Singapore's founding father, Lee Kuan Yew, dies at 91: PMO

Singapore's founding father, Lee Kuan Yew, dies at 91: PMO

Lee Kuan Yew, Singapore's first prime minister and architect of the tiny Southeast Asian city-state's rapid rise from British tropical outpost to global trade and financial centre, died on Monday, aged 91, the government announced.

Although Lee had receded from the public and political scene over the past few years, he was still seen as an influential figure in the government of Prime Minister Lee Hsien Loong, his oldest son.

"Mr Lee passed away peacefully at the Singapore General Hospital today at 3.18 A.M," a statement said.

"Harry" Lee became Singapore's first prime minister in 1959 and held onto power for over three decades, overseeing the island's transformation from a malaria-infested backwater into one of Asia's most prosperous nations.

Even after stepping down as leader, the fiery Lee was never far from the decision making process, holding a cabinet level post until 2011. He was a member of parliament until his death. 

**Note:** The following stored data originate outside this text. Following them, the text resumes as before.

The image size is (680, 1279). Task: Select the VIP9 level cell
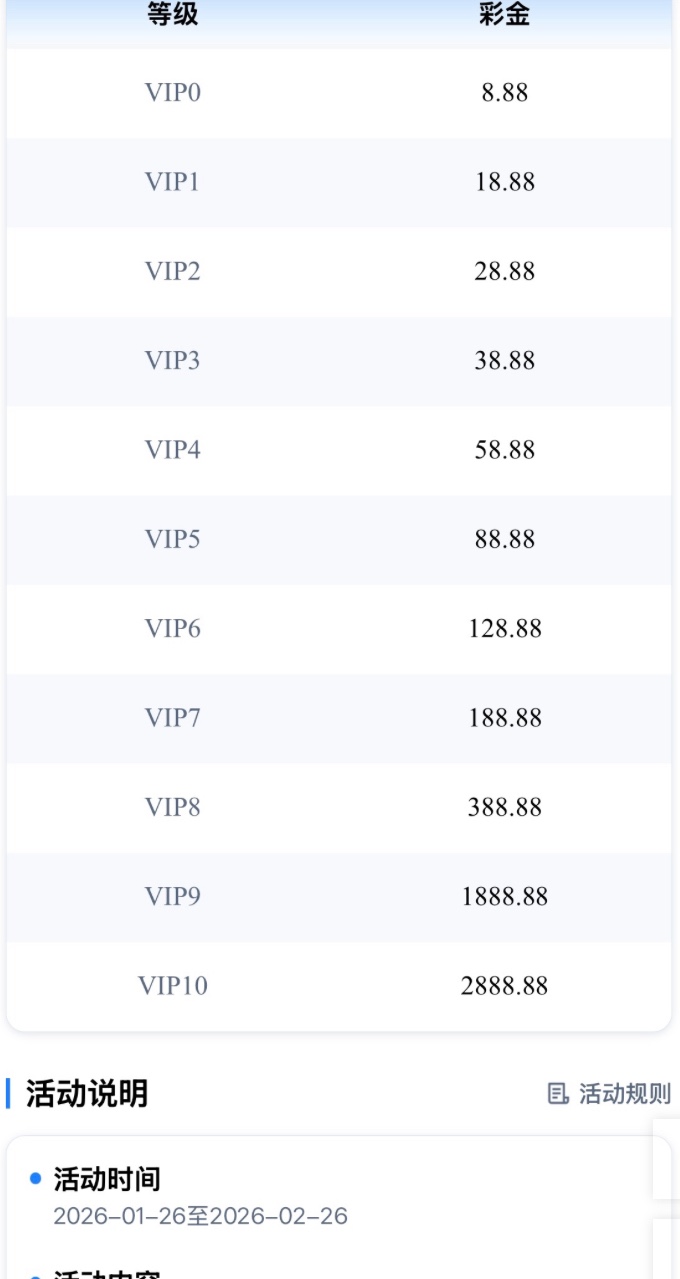pyautogui.click(x=173, y=896)
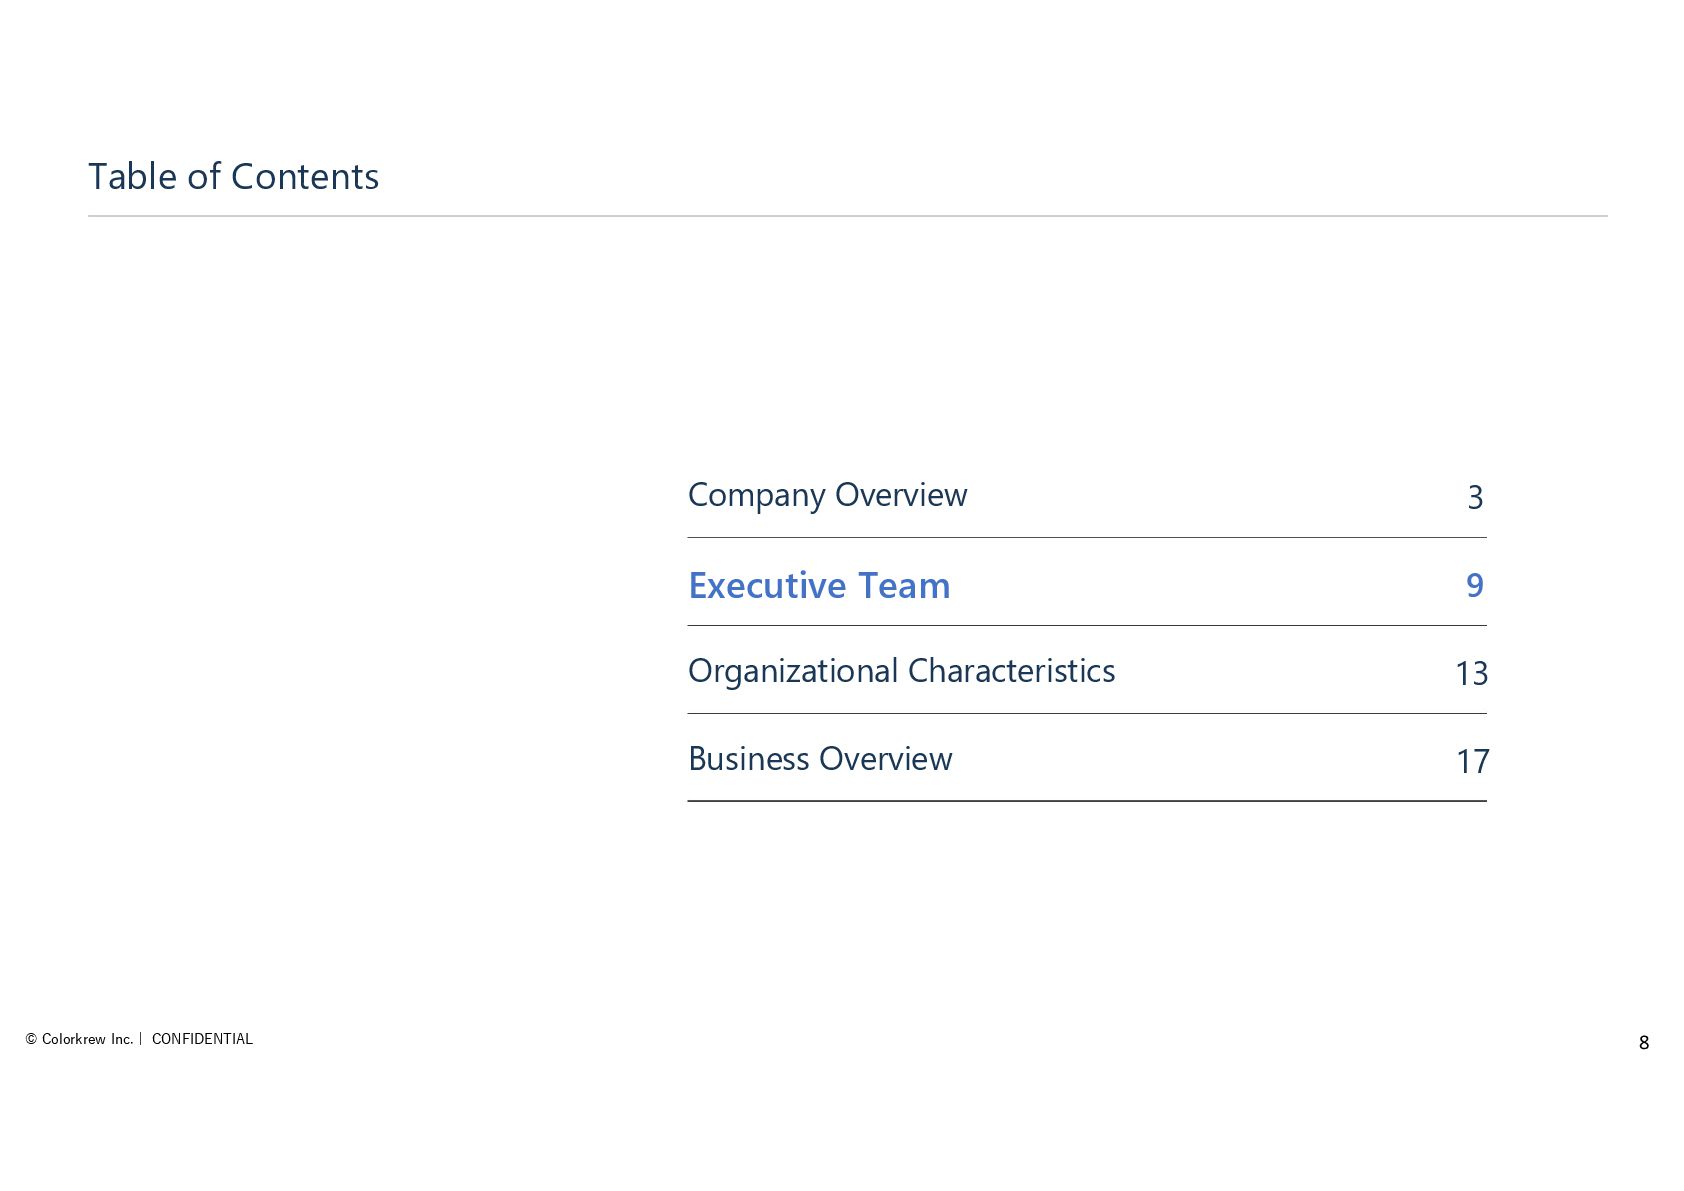
Task: Click the vertical bar separator before CONFIDENTIAL
Action: [141, 1039]
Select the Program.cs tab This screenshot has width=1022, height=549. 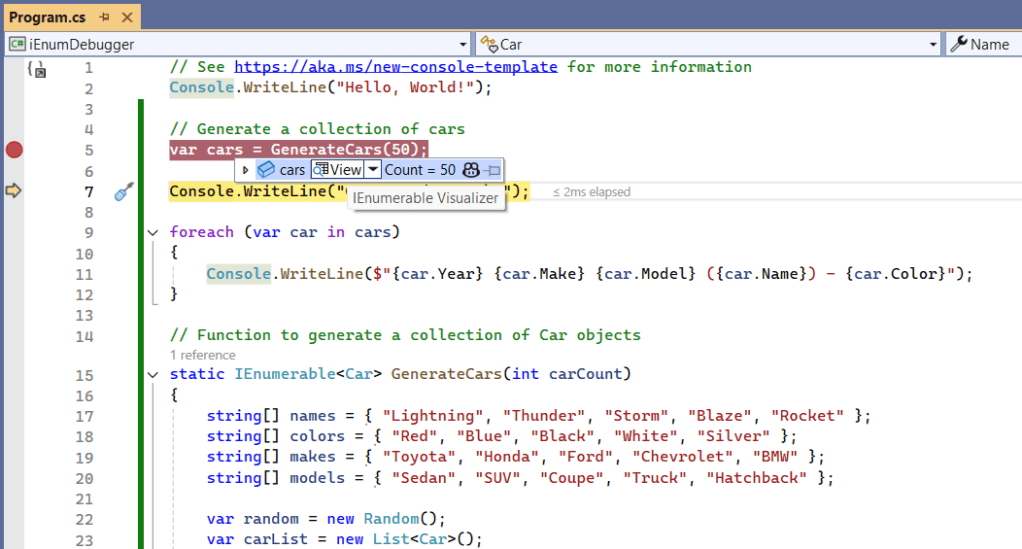coord(48,18)
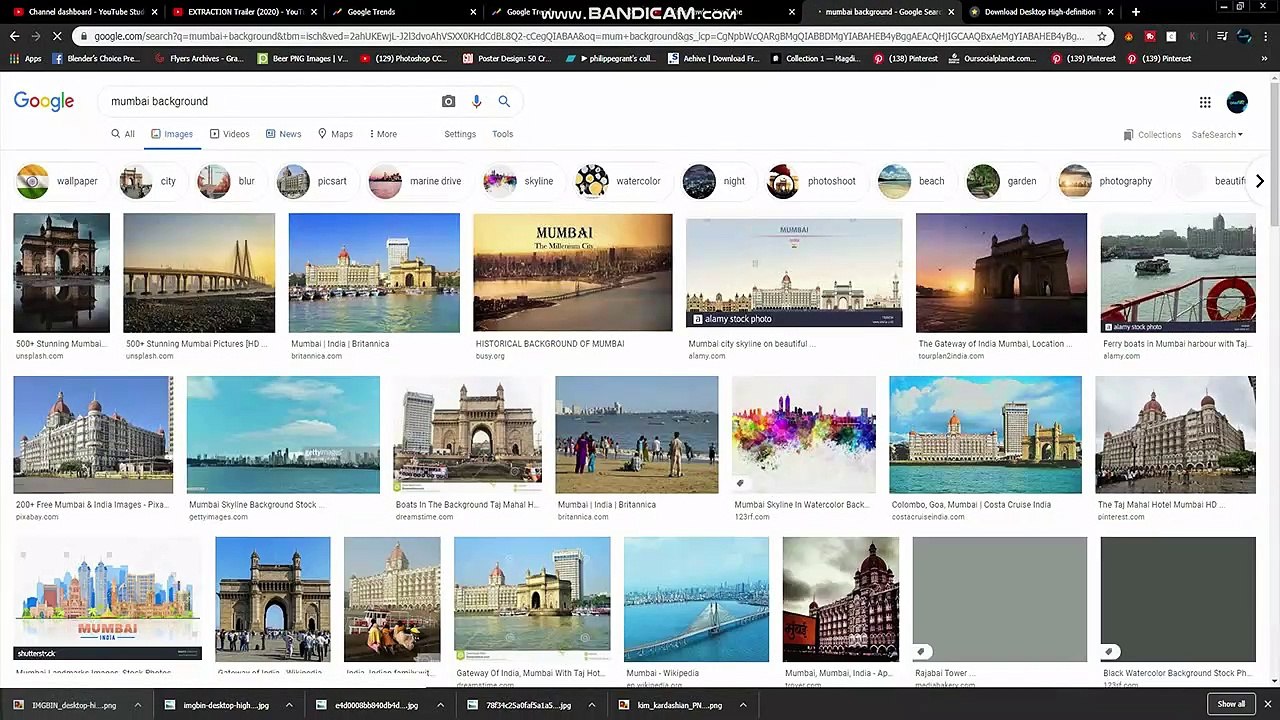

Lee combined market-friendly policies with strict controls over the press, free speech and his political opponents. He was hailed as a visionary.

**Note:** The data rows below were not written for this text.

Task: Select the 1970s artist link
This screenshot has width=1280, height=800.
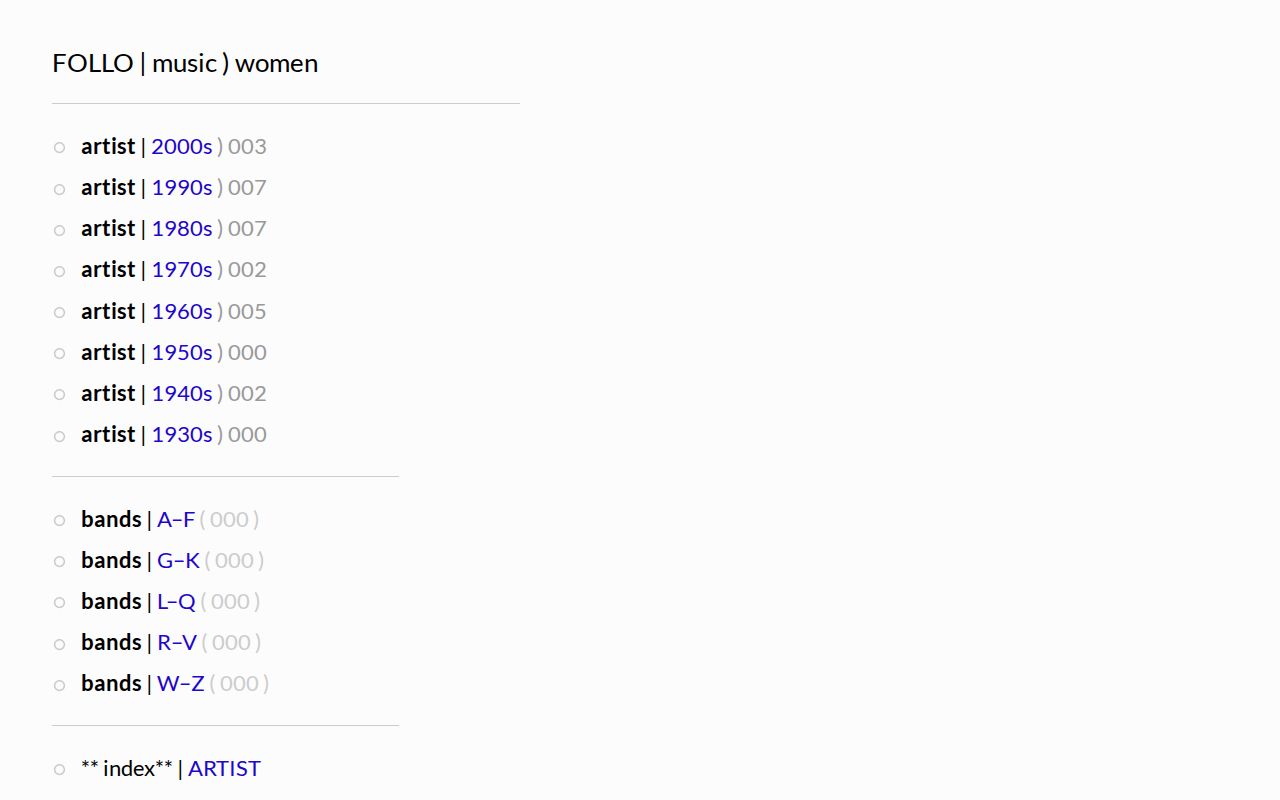Action: pyautogui.click(x=182, y=269)
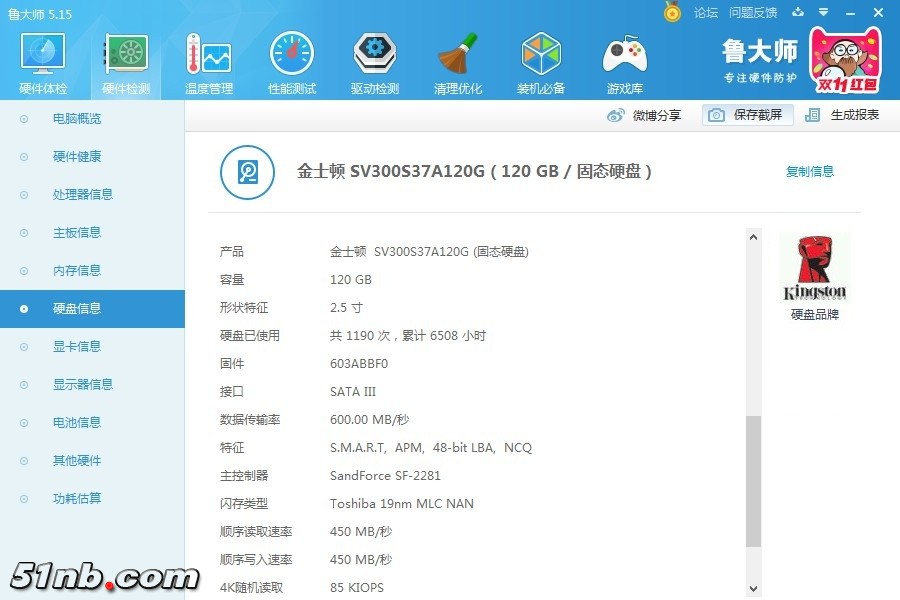Image resolution: width=900 pixels, height=600 pixels.
Task: Launch the 游戏库 gamepad icon
Action: 624,58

Lee's death and his son's expected retirement within the next few years will mark the end of an era, but industry leaders say any change of the guard will have little impact on business in the city-state, renowned for its robust institutions.

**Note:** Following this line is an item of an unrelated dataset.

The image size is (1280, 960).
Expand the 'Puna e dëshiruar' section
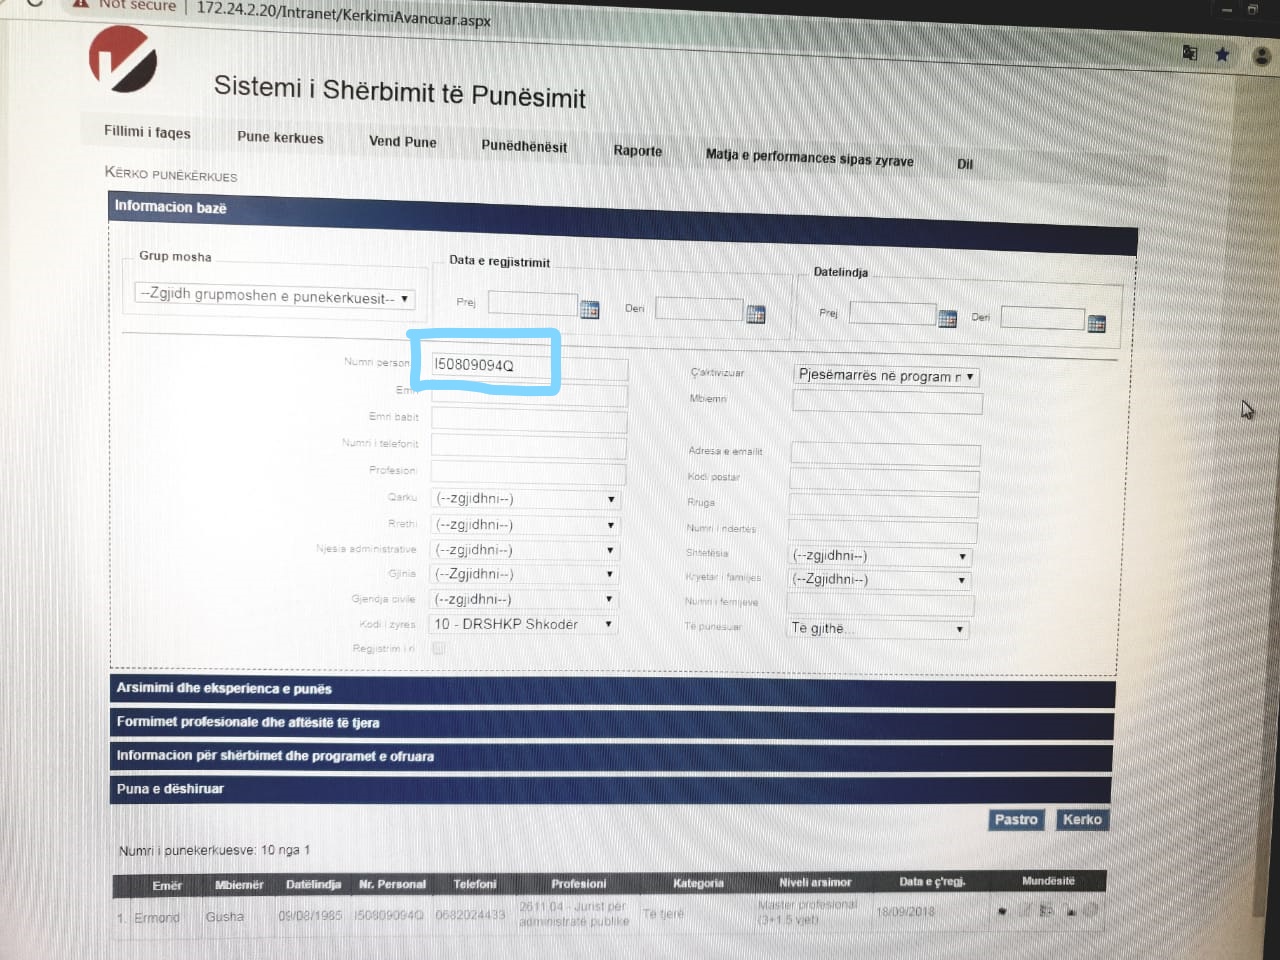[x=611, y=789]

Lee co-founded the People's Action Party (PAP), which has ruled Singapore since 1959 and led the newly born country when it was separated from Malaysia in 1965.

He stepped down as prime minister in 1990, handing power to Goh Chok Tong, but remained influential as senior minister in Goh's cabinet and subsequently as "minister mentor" when his eldest son Lee Hsien Loong became prime minister in 2004.

The older Lee left the cabinet in 2011 and had cut down his public appearances in recent months due to his age and declining health.